When asked by Demerara Waves Online News if he believed that several Caribbean Community (Caricom) countries have broken regional solidarity on the controversy by endorsing the statement, Jagdeo preferred to stick with statements issued by regional leaders in support of Guyana. “I do not want to doubt that here today that Caricom supports us fully on this matter.

“My view is that in spite of their participation in PetroCaribe, those countries from what I gathered even more recently that is from the last Heads of Government meeting- that they expressed full support for Guyana’s sovereignty and territorial integrity and so it’s my conclusion that they are not going to allow their participating in PetroCaribe to undermine their solidarity and support for Guyana’ s territorial integrity and sovereignty,” he said.

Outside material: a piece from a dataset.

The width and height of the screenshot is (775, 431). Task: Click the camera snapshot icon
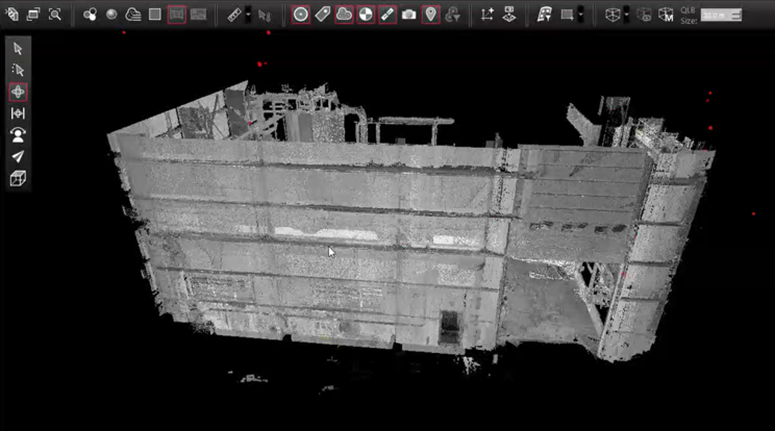coord(409,14)
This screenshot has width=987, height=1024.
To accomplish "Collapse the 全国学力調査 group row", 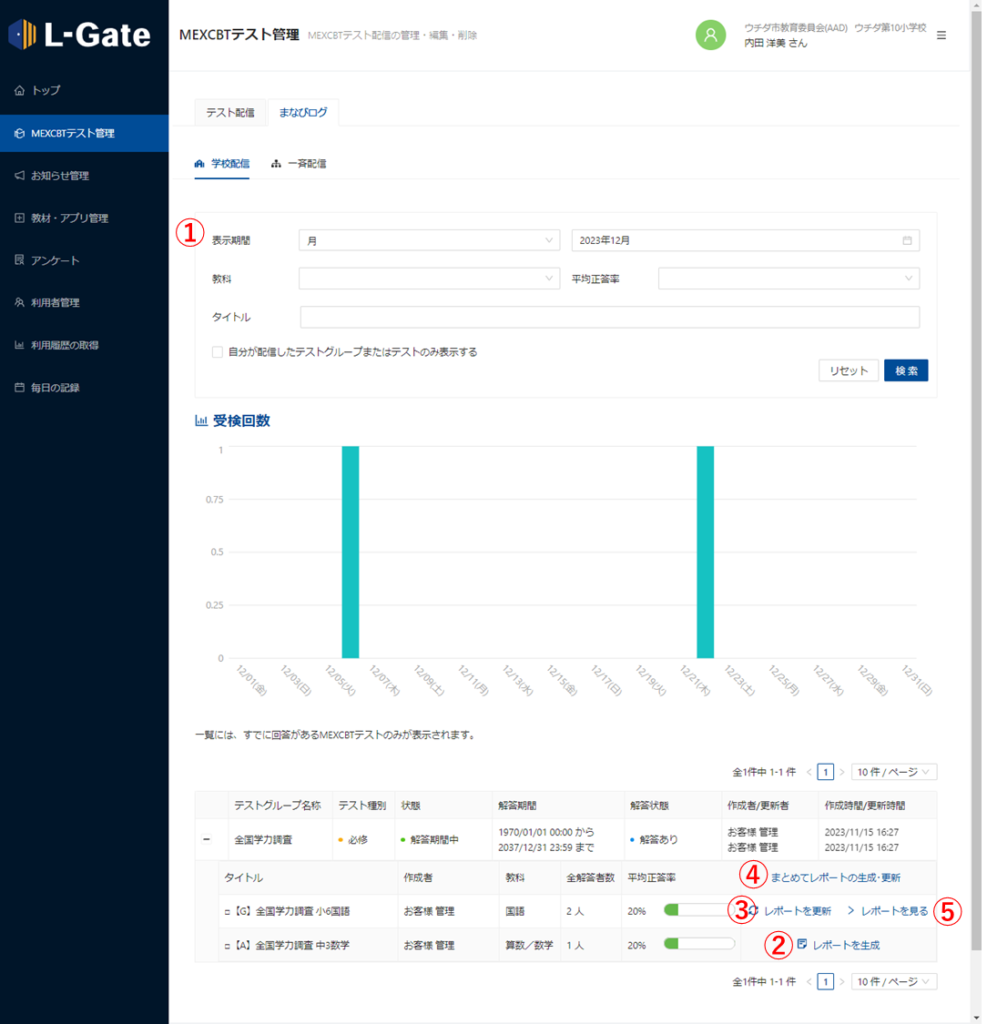I will coord(206,839).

The former Guyanese leader, meanwhile, flayed Guyana for engaging in military manoeuvres while at the same time calling for peace. “One thing we must not do, though, we must never allow Venezuela to argued that we are belligerent nation and so the signals that we send – while we have to be ready and we all have to collectively defend our country from whatever external threat we face- that if we start sending images across the world of troops carrying guns then we undermine the strength of small countries which is diplomacy and multilateralism and not going to war,” he said.

Guyana Defence Force soldiers on Friday began two days of exercises in response to Venezuela’s deployment of troops, missiles and gunboats in its border towns near the Guyana border. The boats are in the Cuyuni River that Guyana Defence Force Chief of Staff, Brigadier Mark Phillips told a Battle Muster at Camp Stephenson, Timehri is part of Guyana’s territory. “It’s important that we don’t only monitor acts of incursion on the land but also what takes place in the river.”

Jagdeo said the David Granger-led administration was yet to brief the People’s Progressive Party (PPP) on the border controversy by establishing a bi-partisan parliamentary committee on border matters. He encouraged Granger to meet with Venezuela’s President Nicolas Maduro in New York on the margins of the United Nations General Assembly to restore functional cooperation and trade including the purchase of Guyana’s rice and paddy. “Dialogue is the only way forward. There is no room for belligerence or pugnacious or arrogant foreign policy,” he said.

Granger has said that he would be interested in meeting Maduro only in talks organised by United Nations Secretary General, Ban Ki Moon. At the same time,

Foreign Affairs Minister Carl Greenidge has said that the approval of the accreditation of Cheryl Miles as Guyana’s Ambassador to Venezuela was critical to the two countries having bilateral talks on non-border issues.